The experiment, or design challenge, targeted to 10-12 year old students, is to have the students design effective crash barrier structures out of newsprint, which will assessed by running a (weighted) toy truck down a ramp that crashes into the barrier that they made which is placed it in front of a hard stop.  A smartphone fixed to the toy and running the Phyphox acceleration experiment will be used to record the maximum acceleration of the impact, and thus rate the performance of the barrier.  I think the timed run with the beeping countdown will add a nice touch to the experiment. This would be a fancy version of the classic egg drop experiment, but rather than a potentially messy pass/fail measurement, would actually provide a numeric ranking suitable for this purpose.  

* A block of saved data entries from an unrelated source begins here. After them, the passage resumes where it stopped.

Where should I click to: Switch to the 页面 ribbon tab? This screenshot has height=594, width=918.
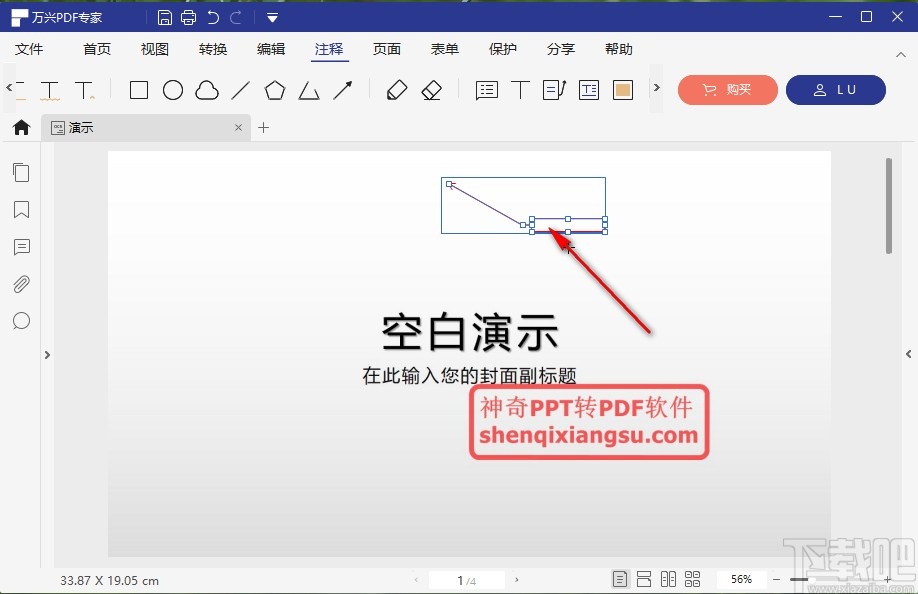(x=387, y=48)
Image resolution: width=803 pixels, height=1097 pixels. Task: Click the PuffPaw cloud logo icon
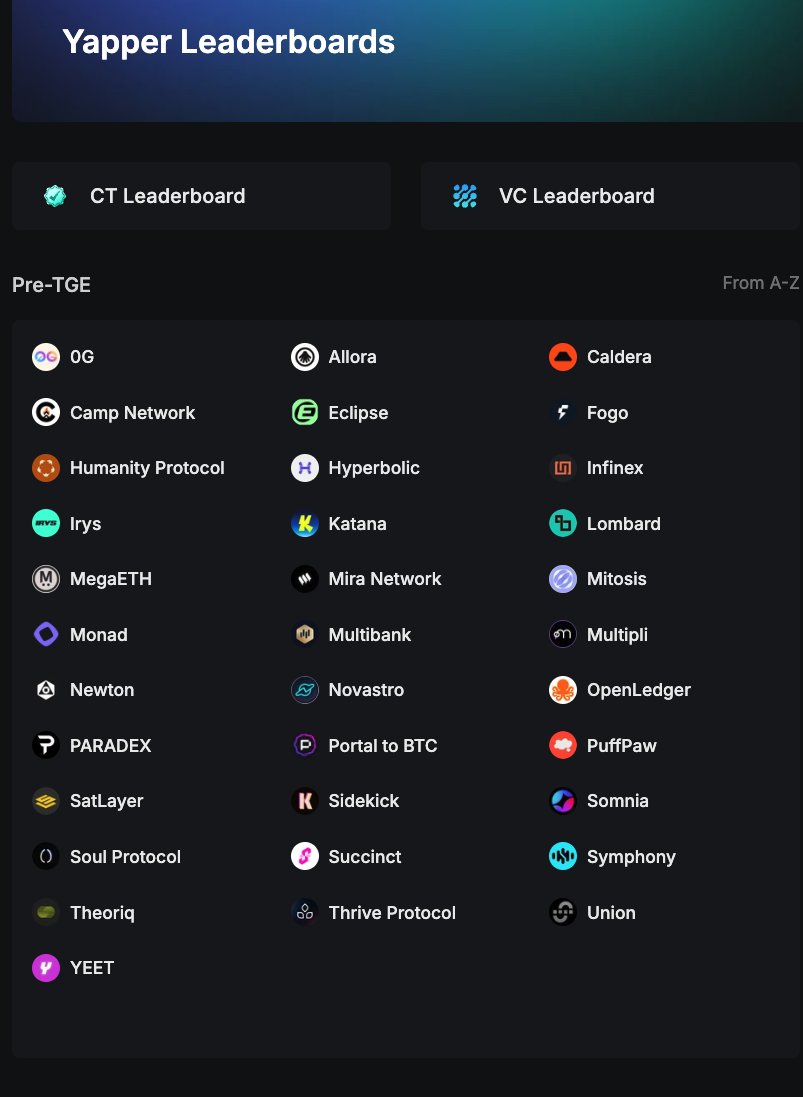[563, 746]
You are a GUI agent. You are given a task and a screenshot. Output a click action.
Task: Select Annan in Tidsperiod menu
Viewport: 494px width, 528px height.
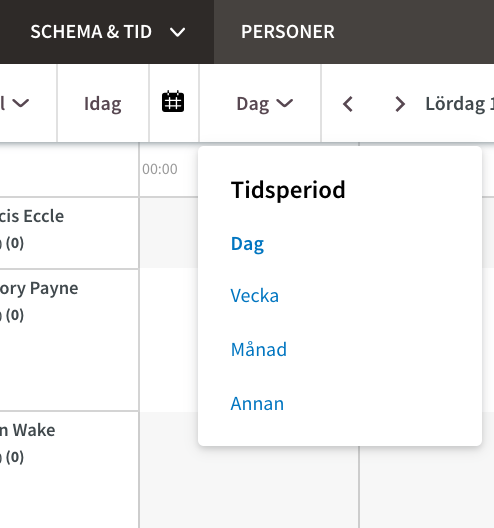click(257, 403)
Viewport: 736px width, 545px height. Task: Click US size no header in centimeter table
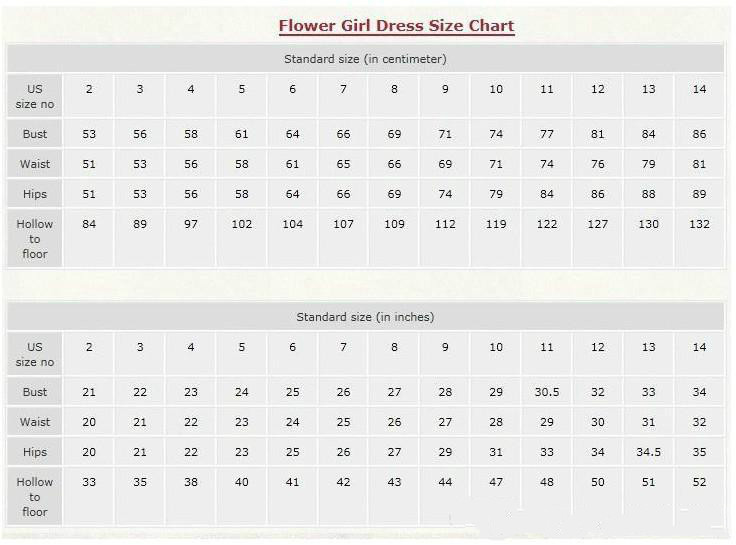[35, 96]
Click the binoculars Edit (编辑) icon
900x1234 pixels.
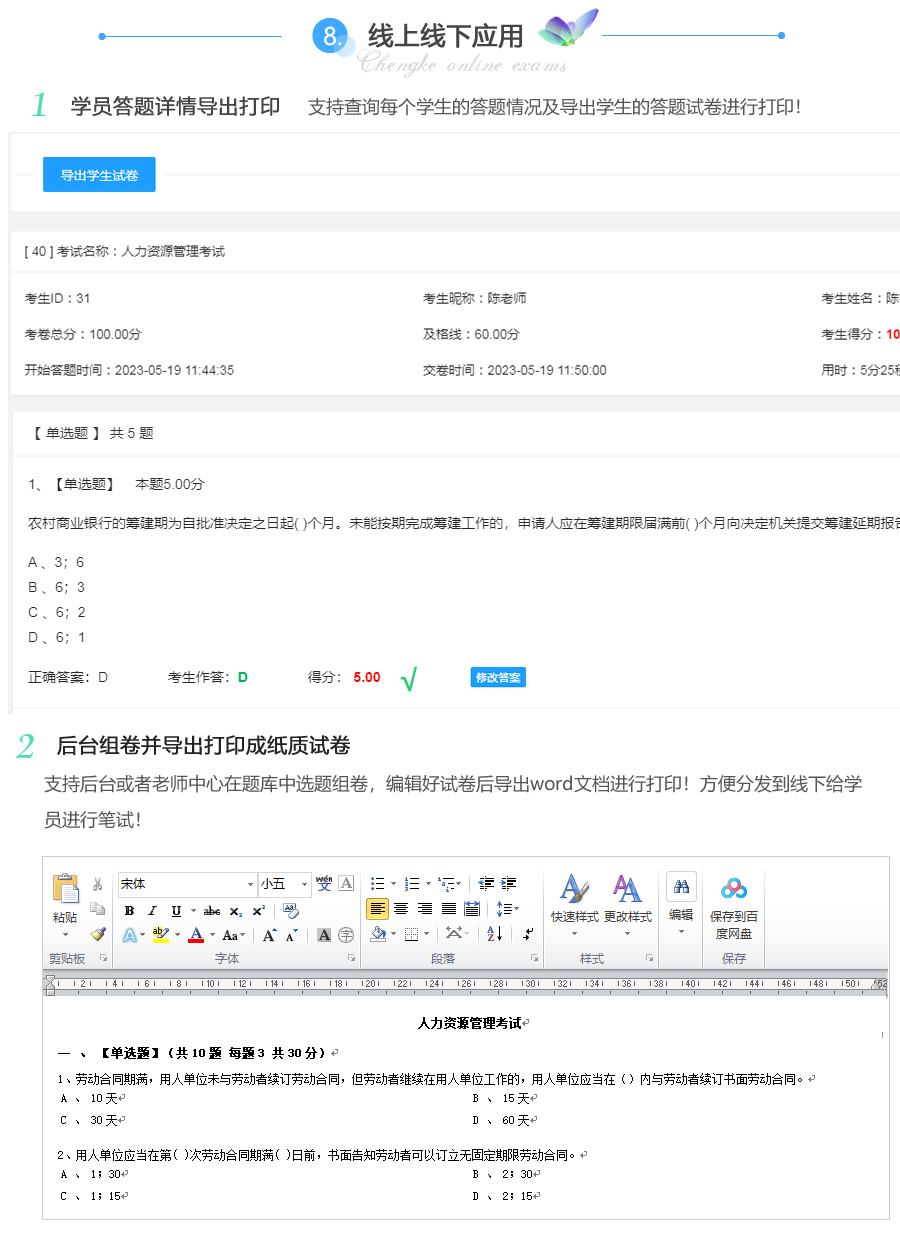click(681, 887)
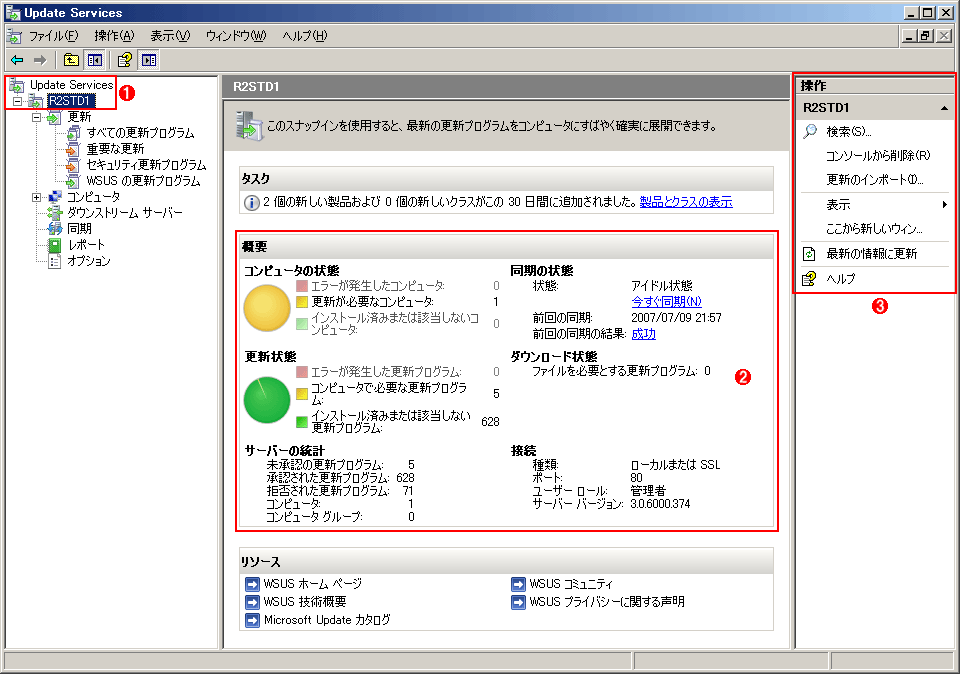Click the Help question-mark toolbar icon
The width and height of the screenshot is (960, 674).
[124, 60]
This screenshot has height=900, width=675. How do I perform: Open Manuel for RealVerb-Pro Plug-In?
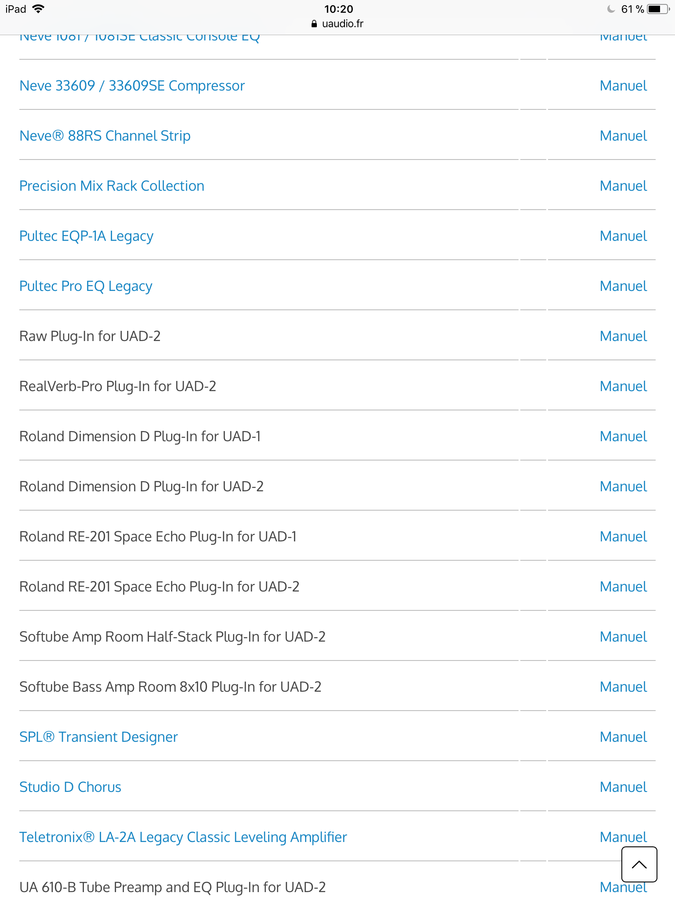[x=623, y=386]
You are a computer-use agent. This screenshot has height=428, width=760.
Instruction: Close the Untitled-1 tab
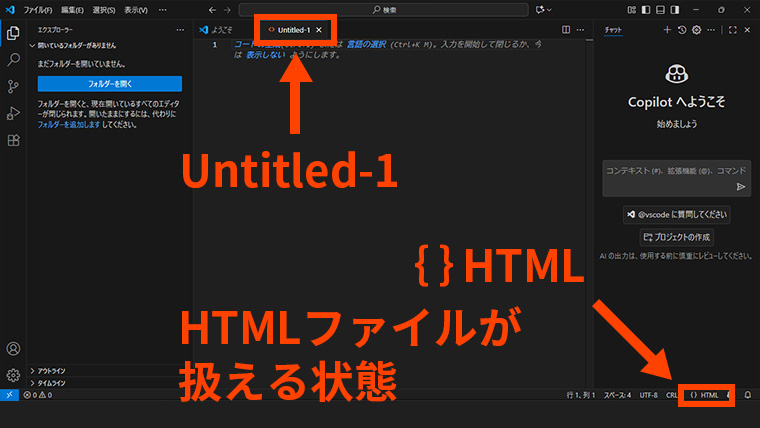(x=319, y=30)
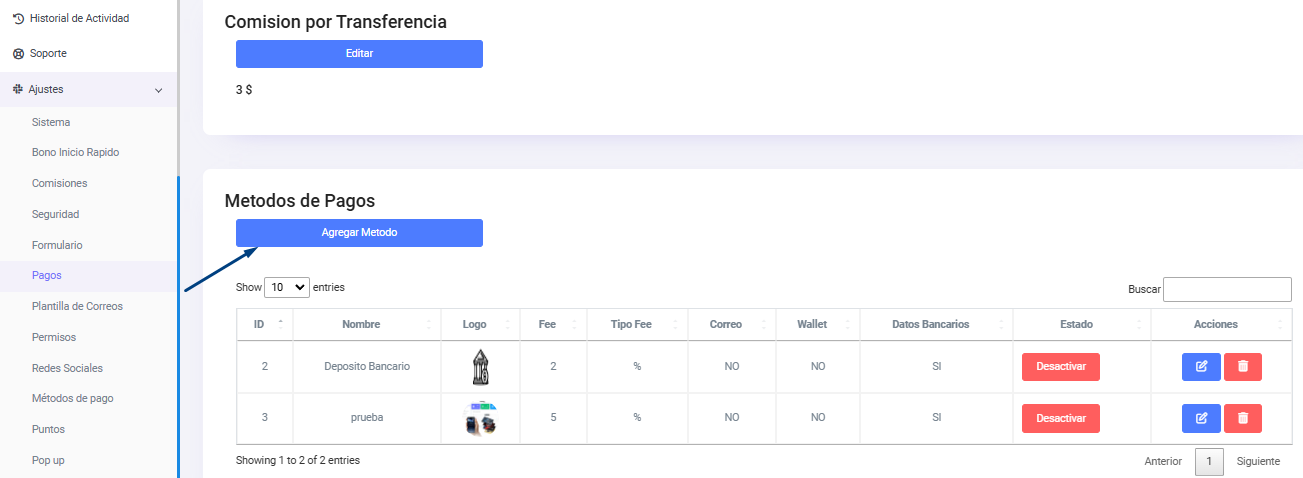Deactivate the Deposito Bancario method
This screenshot has height=478, width=1303.
(x=1060, y=367)
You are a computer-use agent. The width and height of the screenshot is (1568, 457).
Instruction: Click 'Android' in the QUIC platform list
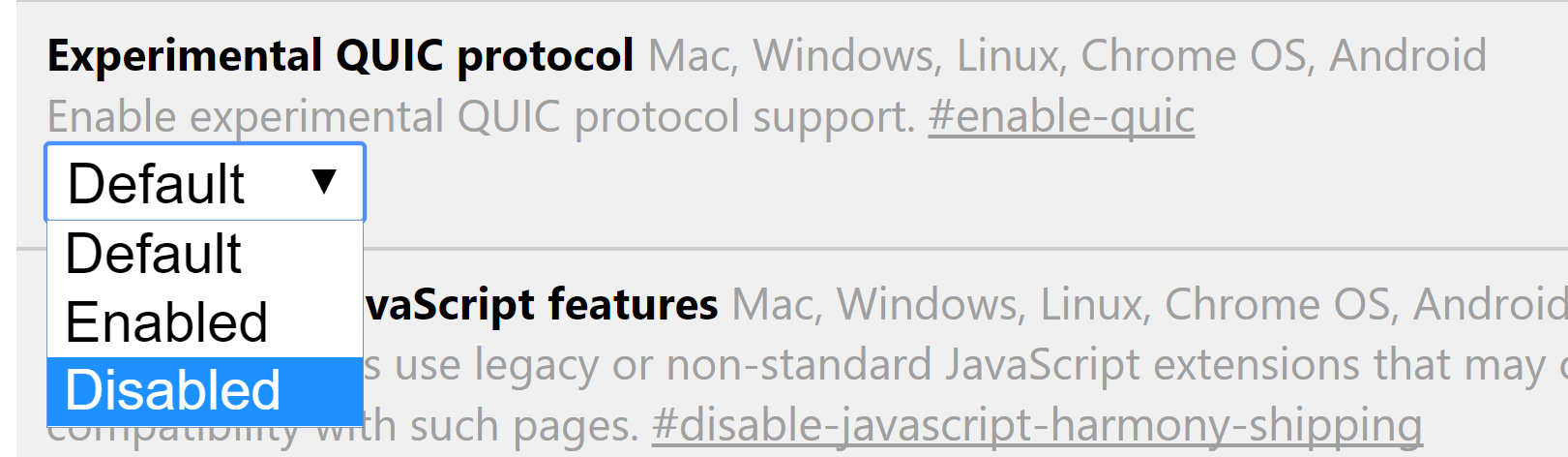point(1408,56)
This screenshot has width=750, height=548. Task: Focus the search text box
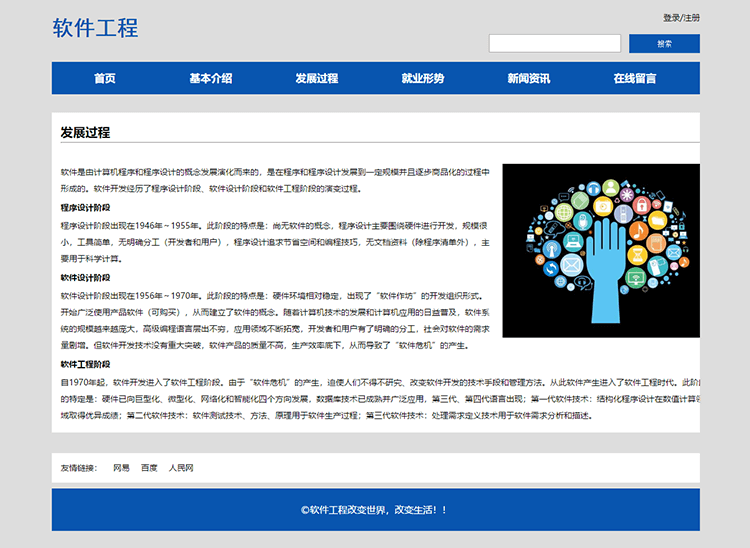tap(554, 44)
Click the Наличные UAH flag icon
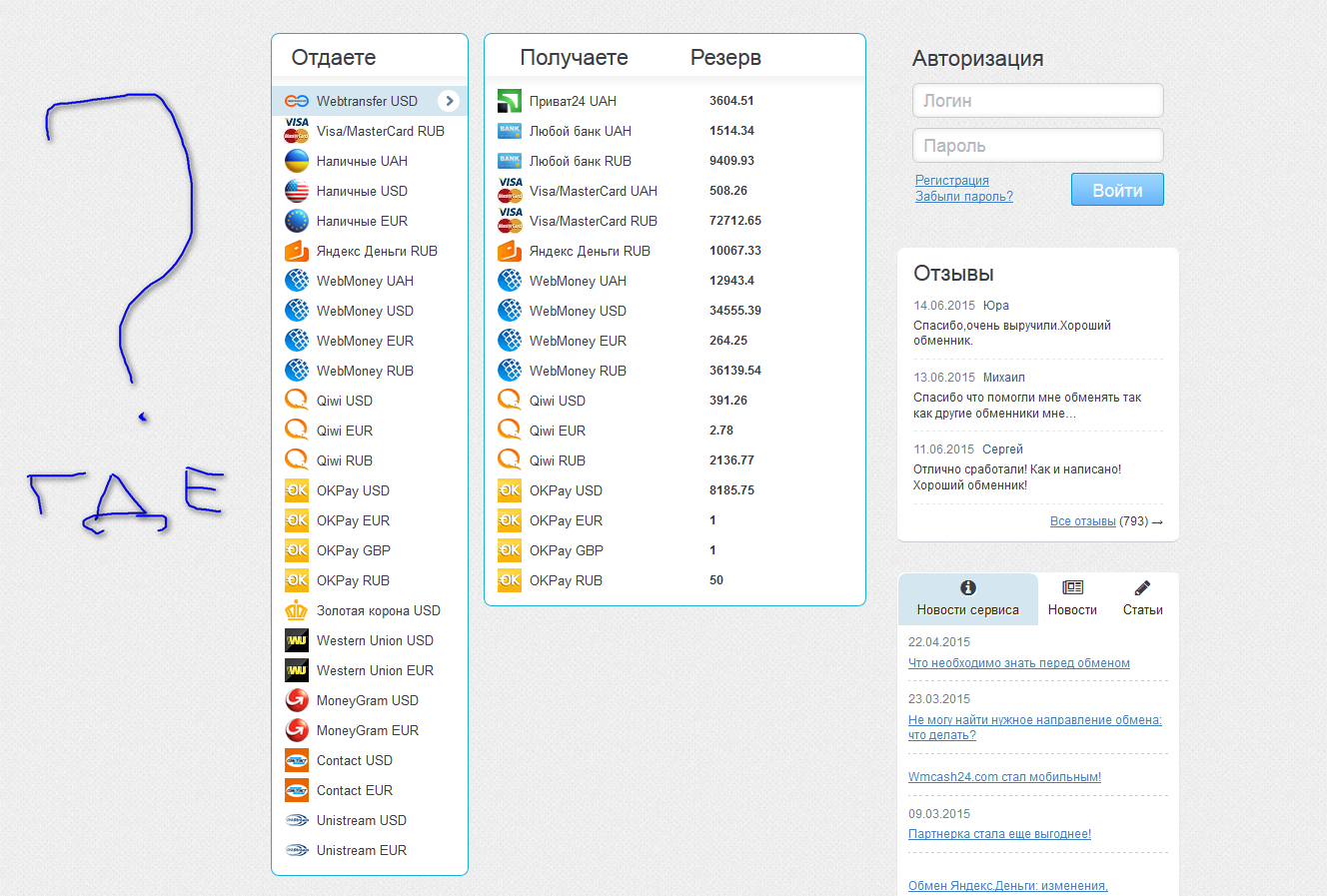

I am still in the process of getting familiar with how the phone (a Samsung Galaxy A5) reacts under different impact events.  So far I notice that the maximum recordable acceleration seems to be about 90 m/s2, and it doesn't take much of an "impact" of the toy on the hard stop to reach that.  Is this range a physical limitation of the sensor?   Also, there seems some non-repeatability in the measurements at the higher acceleration values (for two similar hard impacts, one may record 90 and one 40 m/s2).  Perhaps an effect of the sampling rate or missed sampling points? For more moderate impacts, the measurements seem repeatable, but would this type of experiment benefit from more, or perhaps less, data smoothing?  Hopefully most students will make barriers soft enough to be in the working range of the phone.   In any case, I think it will be fun for the students.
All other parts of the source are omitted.